Vaya, es que con ese aspecto no se espera menos.
No es que esté pensando en su aspecto, en lo imponente que es su estatura. Su cabello oscuro cayendo al lado de su frente, aquella mirada asesina, pero que me genera curiosidad, y esos brazos que...
Un momento, creo que debería parar.
Justo ahora.

Mi padre y madre Luisa continúan la plática hasta que terminamos de cenar. Ella y yo recogemos los platos.
Pero de nuevo el recuerdo de Simon me atraviesa como una ráfaga de viento helado. Su presencia y su pasado han inquietado a mamá Luisa, quien desconfía de los militares. Ella dice que son más pecadores que cualquier otro, y que están acostumbrados a cosas que los humanos no deberían ver o hacer.
Me decido esquivar cualquier distracción mientras seco los cubiertos que tengo entre manos y los guardo en el cajón.

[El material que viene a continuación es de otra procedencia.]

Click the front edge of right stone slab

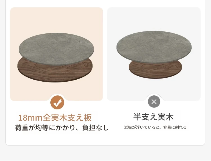click(154, 61)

—Ve a dormir, yo termino esto—ordena. Asiento y huyo de la cocina para ir a mi habitación, donde me cambio y me acurruco entre las sabanas calentitas.

Un suave toque a mi puerta me hace girar a su dirección, para ver a papá asomándose con cautela.

—Descansa bien, Leyla—dice con una sonrisa cansada.

—Buenas noches, papá.

Mis pensamientos se enredan como las notas musicales que he tocado esa tarde. En la tranquilidad de mi habitación, rodeada por las paredes de madera gastada y el suave tintineo de las campanas de la iglesia al viento, mientras reflexiono sobre todo lo que hablamos a la hora de la comida.
Simon.
Ese hombre sigue resonando en mi mente y ni siquiera sé por qué.
Una corriente cálida me recorre el cuerpo cuando hundo mi cabeza en la almohada, con la mirada fija en el techo.

—Simon...—su nombre se desliza de mis labios en un suave susurro, hasta que me replanto de lo que estoy haciendo.
Me giro para estar boca abajo como si esto ayudara a rebobinar mis pensamientos. Pero no sucede.
Él sigue allí, incrustado en mi mente como una estaca. Me rindo y dejo fluir lo que sea que pase por mi cabeza, hasta que mis ojos se cierran debido al cansancio y me quedo dormida.